* Begin *
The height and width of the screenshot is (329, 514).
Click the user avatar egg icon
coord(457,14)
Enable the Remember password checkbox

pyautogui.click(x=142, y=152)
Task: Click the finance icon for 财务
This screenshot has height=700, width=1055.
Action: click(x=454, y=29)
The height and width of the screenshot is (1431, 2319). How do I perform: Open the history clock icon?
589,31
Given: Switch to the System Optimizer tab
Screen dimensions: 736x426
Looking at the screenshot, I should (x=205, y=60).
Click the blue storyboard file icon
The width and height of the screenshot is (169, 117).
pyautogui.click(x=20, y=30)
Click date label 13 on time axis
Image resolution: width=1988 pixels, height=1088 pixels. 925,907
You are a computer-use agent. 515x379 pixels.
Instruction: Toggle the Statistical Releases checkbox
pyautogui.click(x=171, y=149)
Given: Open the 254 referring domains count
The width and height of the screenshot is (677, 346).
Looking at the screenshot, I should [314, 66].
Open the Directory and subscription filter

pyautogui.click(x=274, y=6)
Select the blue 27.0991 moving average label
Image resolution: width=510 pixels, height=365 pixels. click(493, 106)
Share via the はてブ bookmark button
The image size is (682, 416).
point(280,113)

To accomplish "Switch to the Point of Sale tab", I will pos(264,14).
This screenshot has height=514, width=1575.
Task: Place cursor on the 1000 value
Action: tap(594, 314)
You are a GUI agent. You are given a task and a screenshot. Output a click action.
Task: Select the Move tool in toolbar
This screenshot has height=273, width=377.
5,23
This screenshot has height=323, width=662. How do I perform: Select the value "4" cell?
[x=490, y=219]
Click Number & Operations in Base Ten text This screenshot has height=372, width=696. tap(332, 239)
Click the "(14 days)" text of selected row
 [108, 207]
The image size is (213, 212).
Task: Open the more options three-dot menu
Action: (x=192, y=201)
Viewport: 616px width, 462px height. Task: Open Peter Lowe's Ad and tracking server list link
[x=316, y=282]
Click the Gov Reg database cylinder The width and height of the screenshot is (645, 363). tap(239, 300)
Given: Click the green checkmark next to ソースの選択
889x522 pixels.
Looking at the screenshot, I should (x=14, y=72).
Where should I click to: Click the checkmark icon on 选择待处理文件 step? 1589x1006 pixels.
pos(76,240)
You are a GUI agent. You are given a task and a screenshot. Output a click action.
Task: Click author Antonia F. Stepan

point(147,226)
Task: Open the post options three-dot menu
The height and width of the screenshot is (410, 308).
* End *
Directions for this task:
Rewrite only the lines from the one with "This screenshot has height=323, width=662." through the end, replacing "checkmark" with "tick" and keeping everything else the same.

The solution:
This screenshot has height=323, width=662. How do I perform: Select the value "4" cell?
[x=490, y=219]
Click Number & Operations in Base Ten text This screenshot has height=372, width=696. tap(332, 239)
Click the "(14 days)" text of selected row
 [108, 207]
The image size is (213, 212).
Task: Open the more options three-dot menu
Action: (x=192, y=201)
Viewport: 616px width, 462px height. Task: Open Peter Lowe's Ad and tracking server list link
[x=316, y=282]
Click the Gov Reg database cylinder The width and height of the screenshot is (645, 363). tap(239, 300)
Given: Click the green tick next to ソースの選択
889x522 pixels.
Looking at the screenshot, I should (x=14, y=72).
Where should I click to: Click the tick icon on 选择待处理文件 step? 1589x1006 pixels.
pos(76,240)
You are a GUI agent. You are given a task and a screenshot. Output a click action.
Task: Click author Antonia F. Stepan

point(147,226)
Task: Open the post options three-dot menu
The height and width of the screenshot is (410, 308).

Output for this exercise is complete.